[Math] Probability distribution of defective parts

probability distributions

Suppose there are 1 million parts which have 1% defective parts i.e 1 million parts have 10000 defective parts. Now suppose we are taking different sample sizes from 1 million like 10%, 30%, 50%, 70%, 90% of 1 million parts and we need to calculate the probability of finding maximum 5000 defective parts from these sample sizes. As 1 million parts has 1% defective parts so value of success p is 0.01 and failure q is 0.99. Now the issue is when we r calculating probability of sample sizes below 50% of 1 million parts, value of probability for finding maximum 5000 defective parts is always 0, at 50% of 1 million parts it is 0.5 and sample sizes of more than 50% give probability equal to 1. It means we only get three probability values in all sample sizes i.e 0, 0.5, 1. Now the issue is that there are no intermediate values between 0-0.5 or 0.5-1 although sample size is changing linearly. Can someone plz mention the issue in this problem. I will be very gratful

Best Answer

The problem: First we state what we understand to be the problem. The probability that a randomly chosen item is defective is $0.01$. We take possibly very large samples, samples that are enormous by essentially all sampling standards. We want to find the probability that the number of defectives in the sample is $\le 5000$,

A comment mentions the binomial distribution. It is not clear that this is the appropriate distribution. If the number of defectives is exactly $10000$, then we are dealing with the hypergeometric distribution. However, for the kinds of calculations we are making, for all practical purposes it doesn't matter.

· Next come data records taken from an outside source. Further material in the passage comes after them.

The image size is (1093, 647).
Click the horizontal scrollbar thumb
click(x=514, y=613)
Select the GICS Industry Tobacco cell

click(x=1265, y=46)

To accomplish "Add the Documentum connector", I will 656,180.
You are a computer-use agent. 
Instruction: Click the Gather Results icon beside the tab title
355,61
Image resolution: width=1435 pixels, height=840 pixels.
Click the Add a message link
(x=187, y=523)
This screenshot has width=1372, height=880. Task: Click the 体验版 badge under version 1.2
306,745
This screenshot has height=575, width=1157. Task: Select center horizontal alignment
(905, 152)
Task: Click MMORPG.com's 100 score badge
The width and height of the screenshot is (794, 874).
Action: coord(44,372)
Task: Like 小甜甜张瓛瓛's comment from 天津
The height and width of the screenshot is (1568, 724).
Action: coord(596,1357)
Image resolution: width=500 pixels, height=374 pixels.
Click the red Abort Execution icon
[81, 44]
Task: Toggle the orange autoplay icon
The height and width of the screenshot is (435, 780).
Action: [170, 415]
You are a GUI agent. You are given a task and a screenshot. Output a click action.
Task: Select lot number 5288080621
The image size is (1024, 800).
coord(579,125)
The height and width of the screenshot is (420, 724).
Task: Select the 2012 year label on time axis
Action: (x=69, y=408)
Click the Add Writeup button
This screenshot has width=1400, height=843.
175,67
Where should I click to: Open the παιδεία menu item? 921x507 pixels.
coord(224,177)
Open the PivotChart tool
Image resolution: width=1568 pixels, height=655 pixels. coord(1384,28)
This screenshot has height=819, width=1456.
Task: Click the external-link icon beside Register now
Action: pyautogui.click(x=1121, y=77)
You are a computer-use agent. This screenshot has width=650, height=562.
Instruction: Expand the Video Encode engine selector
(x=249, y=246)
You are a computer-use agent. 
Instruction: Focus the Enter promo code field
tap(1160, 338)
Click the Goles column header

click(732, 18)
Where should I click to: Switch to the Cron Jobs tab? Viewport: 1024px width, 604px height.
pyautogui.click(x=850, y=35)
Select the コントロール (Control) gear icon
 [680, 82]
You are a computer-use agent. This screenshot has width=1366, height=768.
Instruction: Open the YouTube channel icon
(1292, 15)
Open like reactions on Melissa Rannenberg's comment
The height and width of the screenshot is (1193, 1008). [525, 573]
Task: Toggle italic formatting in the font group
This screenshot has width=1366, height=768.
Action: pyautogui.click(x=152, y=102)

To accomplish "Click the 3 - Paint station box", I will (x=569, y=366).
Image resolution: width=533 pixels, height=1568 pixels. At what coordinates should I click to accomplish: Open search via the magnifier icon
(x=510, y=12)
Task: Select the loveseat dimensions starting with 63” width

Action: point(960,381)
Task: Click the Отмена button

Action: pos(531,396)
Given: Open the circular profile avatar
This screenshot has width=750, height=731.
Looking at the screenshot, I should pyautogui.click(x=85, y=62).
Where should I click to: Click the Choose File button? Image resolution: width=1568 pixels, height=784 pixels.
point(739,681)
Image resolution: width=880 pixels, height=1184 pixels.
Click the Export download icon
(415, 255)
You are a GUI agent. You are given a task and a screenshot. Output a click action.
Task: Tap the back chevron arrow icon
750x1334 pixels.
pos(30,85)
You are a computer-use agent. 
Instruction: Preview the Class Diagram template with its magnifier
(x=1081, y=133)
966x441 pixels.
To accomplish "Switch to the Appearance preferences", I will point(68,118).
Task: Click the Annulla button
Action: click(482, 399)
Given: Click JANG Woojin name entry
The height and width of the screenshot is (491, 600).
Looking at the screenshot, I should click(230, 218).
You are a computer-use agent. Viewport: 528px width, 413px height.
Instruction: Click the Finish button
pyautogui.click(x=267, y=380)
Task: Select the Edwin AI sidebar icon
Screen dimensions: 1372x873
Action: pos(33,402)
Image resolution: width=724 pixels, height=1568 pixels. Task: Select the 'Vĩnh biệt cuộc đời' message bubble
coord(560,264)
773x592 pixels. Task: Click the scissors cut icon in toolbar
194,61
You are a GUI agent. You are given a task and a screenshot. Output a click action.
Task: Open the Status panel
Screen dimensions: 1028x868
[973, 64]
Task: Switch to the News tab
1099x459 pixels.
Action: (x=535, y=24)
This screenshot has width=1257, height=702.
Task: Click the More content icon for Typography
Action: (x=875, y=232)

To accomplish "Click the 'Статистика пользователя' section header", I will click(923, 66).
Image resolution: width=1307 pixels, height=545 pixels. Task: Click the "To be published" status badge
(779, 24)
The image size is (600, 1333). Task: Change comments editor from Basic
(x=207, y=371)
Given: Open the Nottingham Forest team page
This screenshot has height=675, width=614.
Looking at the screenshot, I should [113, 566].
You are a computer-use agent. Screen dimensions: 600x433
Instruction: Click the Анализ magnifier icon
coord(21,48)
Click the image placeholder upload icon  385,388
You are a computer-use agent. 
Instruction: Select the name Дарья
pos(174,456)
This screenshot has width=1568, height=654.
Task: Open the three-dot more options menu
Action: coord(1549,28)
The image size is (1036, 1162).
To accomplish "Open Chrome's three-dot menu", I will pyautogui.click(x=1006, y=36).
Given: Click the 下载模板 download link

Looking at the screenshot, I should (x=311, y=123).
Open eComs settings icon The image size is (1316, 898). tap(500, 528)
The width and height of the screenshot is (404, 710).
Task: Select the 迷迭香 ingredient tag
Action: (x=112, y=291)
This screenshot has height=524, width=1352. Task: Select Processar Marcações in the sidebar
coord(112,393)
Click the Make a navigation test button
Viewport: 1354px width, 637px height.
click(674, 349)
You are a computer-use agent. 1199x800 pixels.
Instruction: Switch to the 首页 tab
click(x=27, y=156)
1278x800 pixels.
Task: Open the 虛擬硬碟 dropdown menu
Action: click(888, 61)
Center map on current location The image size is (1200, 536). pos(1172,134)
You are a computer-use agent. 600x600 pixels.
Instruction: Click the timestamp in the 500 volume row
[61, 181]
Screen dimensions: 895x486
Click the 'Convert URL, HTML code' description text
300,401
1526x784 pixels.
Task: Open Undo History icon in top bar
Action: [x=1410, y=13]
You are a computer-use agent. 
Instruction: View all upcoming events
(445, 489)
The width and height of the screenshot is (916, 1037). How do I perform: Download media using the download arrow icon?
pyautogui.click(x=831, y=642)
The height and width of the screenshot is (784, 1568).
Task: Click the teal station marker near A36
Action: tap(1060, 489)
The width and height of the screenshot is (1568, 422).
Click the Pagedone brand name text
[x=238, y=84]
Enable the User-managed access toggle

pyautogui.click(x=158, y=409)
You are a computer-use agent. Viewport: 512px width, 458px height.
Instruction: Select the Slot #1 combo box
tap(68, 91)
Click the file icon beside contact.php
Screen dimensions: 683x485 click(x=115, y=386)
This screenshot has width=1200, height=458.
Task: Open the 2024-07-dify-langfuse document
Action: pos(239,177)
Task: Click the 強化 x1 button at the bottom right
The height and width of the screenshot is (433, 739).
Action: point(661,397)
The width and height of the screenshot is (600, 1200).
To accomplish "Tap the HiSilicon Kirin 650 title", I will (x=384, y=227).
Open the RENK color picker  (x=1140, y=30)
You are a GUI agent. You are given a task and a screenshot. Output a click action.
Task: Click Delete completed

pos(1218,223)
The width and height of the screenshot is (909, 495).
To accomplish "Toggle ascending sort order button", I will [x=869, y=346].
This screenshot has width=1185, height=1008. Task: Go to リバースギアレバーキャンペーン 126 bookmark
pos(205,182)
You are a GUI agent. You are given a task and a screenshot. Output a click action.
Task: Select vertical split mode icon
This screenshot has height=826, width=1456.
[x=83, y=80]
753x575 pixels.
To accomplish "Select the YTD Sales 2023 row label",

The normal approximation: Let random variable $X$ be the number of bads in a sample of size $n$. We want $\Pr(X\le 5000)$.

The random variable $X$ has mean $n(0.01)$ and variance $n(0.01)(0.99)$. So the standard deviation is $\sqrt{n}\sqrt{(0.01)(0.99)}$. For most practical purposes this is $\sqrt{n}/10$. (This number would require modification for another probability of a bad.)

The probability that $X\le 5000$ is extremely well approximated by $$\Pr\left(Z\le \frac{5000-(0.01)n}{\sqrt{n}/10}\right),\tag{1}$$ where $Z$ is standard normal.

Some calculations: We do some calculations, for the various huge sample sizes mentioned in the OP.

$10$ percent: By (1), we want the probability that $Z\le 126.5$. This is $1$ for all practical and impractical purposes.

$30$ percent: By (1), we want the probability that $Z\le 36.5$. Again, this is $1$ for all practical purposes.

$40$ percent: Our probability is approximately the probability that $Z\le 15.8$. Again this is $1$ for all practical purposes.

$50$ percent: We want the probability that $Z\le 0$. This is $0.05$.

$60$ percent: We want the probability that $Z\le -15.8$. This is virtually equal to $0$.

Higher percentages give the same result, essentially $0$.

More calculations: The probability that $X\le 5000$ was virtually $1$ for the various percentages we calculated, up to but not including $50\%$, became $0.5$ at $50\%$, and had already dropped to virtually $0$ at $60\%$. We do some exploration of the fine stucture around $50\%$.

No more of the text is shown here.